Of course you are right to refuse any role in tracking down the person your husband believes is torturing him. My best advice is to call a mental health facility and get a referral to a doctor who treats patients within the facility and also has a private practice in a separate office. The appointment is for you, not your husband, so you can get advice on how to get help for your husband and prevent him from stalking that person. The doctor may be able to offer some helpful things to say to your husband.

For what it’s worth: my son’s best therapist found it impossible to talk her clients out of believing their paranoid delusions but it was possible to get them to talk about what they valued most in their heart of hearts. Some questions she might ask a client: “If you weren’t being tortured or stalked, what would you be doing? What is it that you truly care about? A hundred years from know, what do you want to be remembered for?” Then she would help him take small steps toward that “good” goal despite feeling persecuted and scared while he did it. Like a fireman saving someone in a burning building, it’s an act of heroism to do a good deed while fearing for your own well-being.

Small example: if the client felt passionate about rescuing abandoned dogs and cats, the therapist would help the client think of concrete actions he could take that are in line with his values. Could he use his tools to repair a rescuer’s broken crate for transporting an abandoned dog? Even though it would be hard to concentrate on the task while enduring the feeling of persecution, could he fix the crate anyway?

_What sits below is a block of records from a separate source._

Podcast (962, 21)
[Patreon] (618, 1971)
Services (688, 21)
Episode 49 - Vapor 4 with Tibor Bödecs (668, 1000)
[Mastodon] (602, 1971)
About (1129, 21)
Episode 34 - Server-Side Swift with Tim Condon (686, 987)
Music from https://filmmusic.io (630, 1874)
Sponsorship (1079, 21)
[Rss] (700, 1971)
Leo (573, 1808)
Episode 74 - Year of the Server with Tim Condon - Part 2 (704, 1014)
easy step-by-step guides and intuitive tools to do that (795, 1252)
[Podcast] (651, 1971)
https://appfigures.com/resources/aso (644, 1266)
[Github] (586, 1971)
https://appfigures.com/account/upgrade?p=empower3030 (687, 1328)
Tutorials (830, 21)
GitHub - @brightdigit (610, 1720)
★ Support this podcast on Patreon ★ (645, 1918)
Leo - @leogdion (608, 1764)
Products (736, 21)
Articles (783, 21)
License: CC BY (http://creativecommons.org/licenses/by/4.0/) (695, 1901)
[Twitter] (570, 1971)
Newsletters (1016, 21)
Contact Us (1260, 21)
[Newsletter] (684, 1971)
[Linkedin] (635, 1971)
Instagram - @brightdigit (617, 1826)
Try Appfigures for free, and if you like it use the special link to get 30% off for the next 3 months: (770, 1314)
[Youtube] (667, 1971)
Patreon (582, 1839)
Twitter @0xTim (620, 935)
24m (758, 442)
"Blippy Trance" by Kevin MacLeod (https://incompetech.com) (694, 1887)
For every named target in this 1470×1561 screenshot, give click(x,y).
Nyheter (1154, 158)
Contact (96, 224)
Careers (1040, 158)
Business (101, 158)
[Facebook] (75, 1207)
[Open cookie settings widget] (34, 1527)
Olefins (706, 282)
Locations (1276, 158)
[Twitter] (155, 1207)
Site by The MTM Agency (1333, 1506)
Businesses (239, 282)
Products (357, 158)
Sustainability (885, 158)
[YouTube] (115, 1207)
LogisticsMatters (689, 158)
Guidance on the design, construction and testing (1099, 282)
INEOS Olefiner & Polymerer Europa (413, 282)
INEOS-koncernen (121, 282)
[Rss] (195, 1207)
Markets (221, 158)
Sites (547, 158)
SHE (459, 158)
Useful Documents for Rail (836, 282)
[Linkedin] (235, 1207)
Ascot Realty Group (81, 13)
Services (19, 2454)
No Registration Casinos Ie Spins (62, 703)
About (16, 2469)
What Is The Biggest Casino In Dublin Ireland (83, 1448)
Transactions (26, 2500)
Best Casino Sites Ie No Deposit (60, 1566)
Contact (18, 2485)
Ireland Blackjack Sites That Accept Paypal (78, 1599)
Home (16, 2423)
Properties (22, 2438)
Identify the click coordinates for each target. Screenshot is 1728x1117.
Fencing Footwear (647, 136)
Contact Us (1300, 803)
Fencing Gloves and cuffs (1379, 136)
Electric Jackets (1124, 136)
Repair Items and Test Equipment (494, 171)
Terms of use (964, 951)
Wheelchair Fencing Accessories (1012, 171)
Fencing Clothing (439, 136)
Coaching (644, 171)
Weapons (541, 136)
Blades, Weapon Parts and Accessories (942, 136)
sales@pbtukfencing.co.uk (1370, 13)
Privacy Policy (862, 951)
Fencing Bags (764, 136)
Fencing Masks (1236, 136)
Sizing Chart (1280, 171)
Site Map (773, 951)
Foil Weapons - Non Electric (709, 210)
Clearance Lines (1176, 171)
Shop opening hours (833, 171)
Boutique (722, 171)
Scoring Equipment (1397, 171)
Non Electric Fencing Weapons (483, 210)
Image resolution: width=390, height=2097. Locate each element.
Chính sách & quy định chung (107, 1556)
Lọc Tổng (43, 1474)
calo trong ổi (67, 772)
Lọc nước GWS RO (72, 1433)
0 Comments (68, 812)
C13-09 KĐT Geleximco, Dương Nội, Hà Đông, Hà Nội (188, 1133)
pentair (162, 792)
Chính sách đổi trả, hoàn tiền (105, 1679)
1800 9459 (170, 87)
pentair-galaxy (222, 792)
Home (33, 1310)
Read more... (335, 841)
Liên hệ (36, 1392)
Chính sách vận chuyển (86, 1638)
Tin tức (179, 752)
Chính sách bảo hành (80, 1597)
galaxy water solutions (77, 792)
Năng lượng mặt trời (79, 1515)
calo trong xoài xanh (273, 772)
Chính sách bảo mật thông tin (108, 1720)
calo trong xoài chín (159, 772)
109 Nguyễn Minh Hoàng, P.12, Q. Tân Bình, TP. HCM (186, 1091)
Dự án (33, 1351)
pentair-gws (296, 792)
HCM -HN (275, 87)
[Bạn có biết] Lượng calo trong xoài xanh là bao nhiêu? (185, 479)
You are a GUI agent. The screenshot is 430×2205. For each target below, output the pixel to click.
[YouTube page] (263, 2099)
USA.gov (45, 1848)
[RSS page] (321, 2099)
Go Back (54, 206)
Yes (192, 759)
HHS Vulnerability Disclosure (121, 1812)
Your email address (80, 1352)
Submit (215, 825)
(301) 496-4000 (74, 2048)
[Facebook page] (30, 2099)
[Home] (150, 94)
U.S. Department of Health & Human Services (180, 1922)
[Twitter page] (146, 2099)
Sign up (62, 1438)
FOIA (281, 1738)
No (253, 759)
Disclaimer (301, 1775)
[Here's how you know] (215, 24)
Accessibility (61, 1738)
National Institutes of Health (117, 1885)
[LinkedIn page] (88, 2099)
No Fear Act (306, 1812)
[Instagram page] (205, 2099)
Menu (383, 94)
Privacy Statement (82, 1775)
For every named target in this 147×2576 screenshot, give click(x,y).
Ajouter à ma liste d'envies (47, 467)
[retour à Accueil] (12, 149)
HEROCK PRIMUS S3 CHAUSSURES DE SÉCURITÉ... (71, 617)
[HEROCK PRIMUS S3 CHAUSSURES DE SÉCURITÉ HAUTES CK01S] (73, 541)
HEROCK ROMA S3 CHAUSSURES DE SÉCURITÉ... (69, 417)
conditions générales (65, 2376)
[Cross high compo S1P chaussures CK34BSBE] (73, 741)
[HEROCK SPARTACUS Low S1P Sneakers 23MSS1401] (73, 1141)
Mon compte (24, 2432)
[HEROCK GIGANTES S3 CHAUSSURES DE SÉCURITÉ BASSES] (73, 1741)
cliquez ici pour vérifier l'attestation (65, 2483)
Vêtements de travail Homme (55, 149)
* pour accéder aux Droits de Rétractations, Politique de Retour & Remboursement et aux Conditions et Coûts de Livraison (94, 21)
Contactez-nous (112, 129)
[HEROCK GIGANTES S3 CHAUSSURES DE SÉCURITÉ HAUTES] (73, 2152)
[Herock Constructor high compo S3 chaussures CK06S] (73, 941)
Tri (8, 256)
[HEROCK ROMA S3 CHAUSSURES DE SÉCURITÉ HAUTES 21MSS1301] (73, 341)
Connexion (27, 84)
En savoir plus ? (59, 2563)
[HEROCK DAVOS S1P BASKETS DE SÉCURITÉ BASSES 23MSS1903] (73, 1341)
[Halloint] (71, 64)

Sometimes the therapist was able to convince a client to take a prescribed medication, not because the client believed he was sick, but because it might help him cope better and do more of the things he cared about.

When your husband pressures you to help him find the person torturing him, maybe you can somehow get him onto a different topic about a good project that he truly wants to do. You could offer to help him with that in case he feels tortured while doing it.